Hannah is the name I gave her. I am sure she has a much more beautiful, heavenly name given to her by God. She, nonetheless, does not mind my special name for her. I chose Hannah because it is a mirror name: H-A-N/N-A-H. I hope to mirror my angel, choosing to love and serve God all the days of my life. Hence, I named her Hannah. By the way, I understand that Hannah is not a girl angel. Angels are neither male nor female but pure spirits with no gender. Even though she is more intelligent and stronger than any man or women who ever lived, I know she is not offended when I refer to her as, well, her.
St. Francis de Sales encourages us to “make friends with the angels, who though invisible are always with you. Often invoke them, constantly praise them, and make good use of their help and assistance in all your temporal and spiritual affairs.” Therefore, I believe it is a good thing to name your guardian angel. I encourage my children, from a very young age, to call on their angel by name. Some have named theirs strong male names like Peter and Michael. The girls tend to name their angels after beautiful natural creations like Rainbow, Lily and Rosie. I love Ben’s name for his angel. It is Tap, because, he says, any time he is about to do something he shouldn’t, his angel taps him on the shoulder and says, “Don’t do that!” Perfect! Ben, at a tender age, already understood what his catechism teaches regarding our angels: “to our guardian angel we have the duties of gratitude, of giving ear to his inspirations and of never offending his presence by sin” (Ignatius Press, question 33). My four year old, Peter, on the other hand, named his angel Tinker Bell; we may have to work on that one!
My mom talks so often to her angel that my poor father doesn’t know usually if she is talking to him or Hannah (my mom’s name for her angel, too!). He just figures if Mom isn’t yelling, she is probably talking to Hannah! I guess I get my devotion to my special guardian from her. I, in turn, hope to pass it on to my children.

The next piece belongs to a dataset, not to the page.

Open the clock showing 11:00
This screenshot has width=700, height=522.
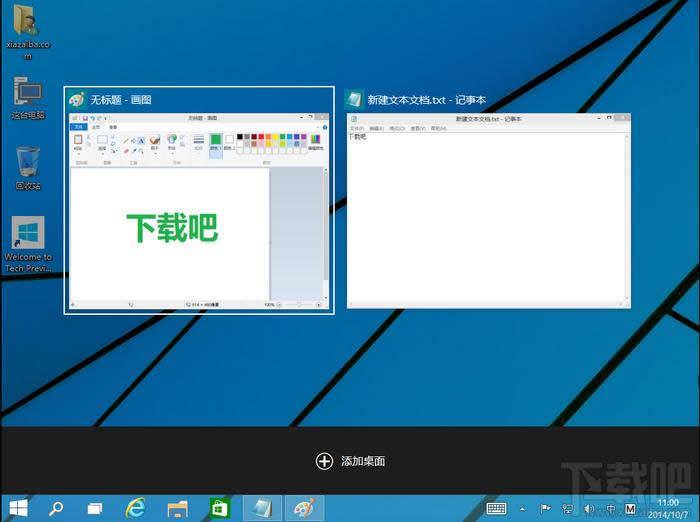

So, if you have not already done so, name that angel of yours. Today, the feast of the guardian angels, is the perfect day to give your angel the gift of a name. Use it often to call upon him, asking for his help, thanking him, praising him. Our angels are with us every step of our way to heaven. And when we appear before God face to face, we will also see our angel standing right beside us, hopefully smiling that beautiful, angelic smile.
Happy Feast Day! Happy Feast Day, Hannah!